È DUNQUE UNA FUGA travestita da dissenso, quella del sottosegretario. Sì. Ma Salvini capisce che c’è anche dell’altro: l’uomo è l’alter ego di Di Maio, il suo emissario a Palazzo Chigi, il suo principale consigliere. L’affondo, dunque, arriva da lì. La finestra per andare al voto in autunno ormai è praticamente chiusa. Sicuri di non far saltare il banco, ora i grillini possono concedersi il lusso di attaccare l’alleato-avversario che li ha messi in ginocchio su tutti i dossier. Ieri Di Stefano, oggi Spadafora. In quelle stesse ore in commissione si discute di sicurezza bis. Anche lì i grillini fingono di ringalluzzirsi.

MA È SOLO TEATRO che finisce in nulla di fatto, come tutti i conflitti fra le due forze di governo fin qui. Nel pomeriggio Salvini convoca i giornalisti a Montecitorio per non concedere spazio ai 5 stelle: «Non posso essere accusato di maschilismo. Il 22 luglio approviamo il ddl Codice Rosso» (provvedimento che però le donne del Pd giudicano «vuoto»). E se non fosse per il no dei 5 stelle, per lui «il top sarebbe la castrazione chimica per pedofili e stupratori».

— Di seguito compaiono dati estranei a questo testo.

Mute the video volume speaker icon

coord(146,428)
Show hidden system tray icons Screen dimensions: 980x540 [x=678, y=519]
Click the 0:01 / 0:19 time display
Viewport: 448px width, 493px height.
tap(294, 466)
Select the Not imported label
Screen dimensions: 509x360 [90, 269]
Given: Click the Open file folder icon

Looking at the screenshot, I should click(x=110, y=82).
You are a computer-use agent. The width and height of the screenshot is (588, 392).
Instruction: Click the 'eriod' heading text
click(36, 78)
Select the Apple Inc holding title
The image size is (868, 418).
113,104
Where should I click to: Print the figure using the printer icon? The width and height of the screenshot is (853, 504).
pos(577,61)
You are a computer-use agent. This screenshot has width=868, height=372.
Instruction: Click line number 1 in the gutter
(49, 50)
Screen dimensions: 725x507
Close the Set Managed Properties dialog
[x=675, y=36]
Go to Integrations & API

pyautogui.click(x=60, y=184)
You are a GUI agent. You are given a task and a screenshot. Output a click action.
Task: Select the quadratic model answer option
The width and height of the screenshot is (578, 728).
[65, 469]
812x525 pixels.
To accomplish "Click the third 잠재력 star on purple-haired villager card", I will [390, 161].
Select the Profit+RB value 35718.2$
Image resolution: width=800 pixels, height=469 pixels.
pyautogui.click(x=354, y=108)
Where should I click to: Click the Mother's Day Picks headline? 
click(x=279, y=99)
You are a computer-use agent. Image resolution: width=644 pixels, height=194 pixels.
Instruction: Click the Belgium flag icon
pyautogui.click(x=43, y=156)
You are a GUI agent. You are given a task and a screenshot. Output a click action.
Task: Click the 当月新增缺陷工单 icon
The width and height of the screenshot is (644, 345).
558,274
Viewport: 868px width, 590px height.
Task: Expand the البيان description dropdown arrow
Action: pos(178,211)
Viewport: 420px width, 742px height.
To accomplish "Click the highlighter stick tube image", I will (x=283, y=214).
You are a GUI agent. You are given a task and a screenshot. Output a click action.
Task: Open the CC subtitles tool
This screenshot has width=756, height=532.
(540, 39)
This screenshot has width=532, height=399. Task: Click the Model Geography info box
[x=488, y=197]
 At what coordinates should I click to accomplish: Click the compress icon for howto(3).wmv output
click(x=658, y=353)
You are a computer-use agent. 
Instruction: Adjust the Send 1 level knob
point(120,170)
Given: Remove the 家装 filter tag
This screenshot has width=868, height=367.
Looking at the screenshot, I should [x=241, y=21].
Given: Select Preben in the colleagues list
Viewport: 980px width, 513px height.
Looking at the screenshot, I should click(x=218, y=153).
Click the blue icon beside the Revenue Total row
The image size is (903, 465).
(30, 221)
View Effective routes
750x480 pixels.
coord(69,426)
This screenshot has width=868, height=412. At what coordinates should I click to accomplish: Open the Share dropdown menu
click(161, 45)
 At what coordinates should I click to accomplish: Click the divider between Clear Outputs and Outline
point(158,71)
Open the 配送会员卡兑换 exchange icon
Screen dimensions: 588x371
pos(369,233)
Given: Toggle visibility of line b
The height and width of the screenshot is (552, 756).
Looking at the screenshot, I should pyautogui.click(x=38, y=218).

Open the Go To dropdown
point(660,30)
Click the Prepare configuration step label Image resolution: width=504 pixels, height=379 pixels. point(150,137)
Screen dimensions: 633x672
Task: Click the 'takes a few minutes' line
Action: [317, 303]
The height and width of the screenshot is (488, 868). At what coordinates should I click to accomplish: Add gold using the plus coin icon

MA «IL GOVERNO NON È RISCHIO, se tutti lavorano il governo va avanti», dice. E i suoi fanno sapere che verso il sottosegretario non c’è una vera richiesta di dimissioni. Di Maio, che nel pomeriggio minimizza («Quanto casino e per un’intervista») in serata chiude il caso: «Spadafora non si dimette. Punto. E ora andiamo avanti, sono stanco di queste polemiche inutili».

AVANTI NEL SENSO DI della sopravvivenza del governo. I 5 stelle manderanno giù i rospi, come hanno fatto fin qui. Vogliono però mantenere il diritto di parola. Per dichiarare, ogni tanto, che gli alleati sono brutti e cattivi. E anche sessisti.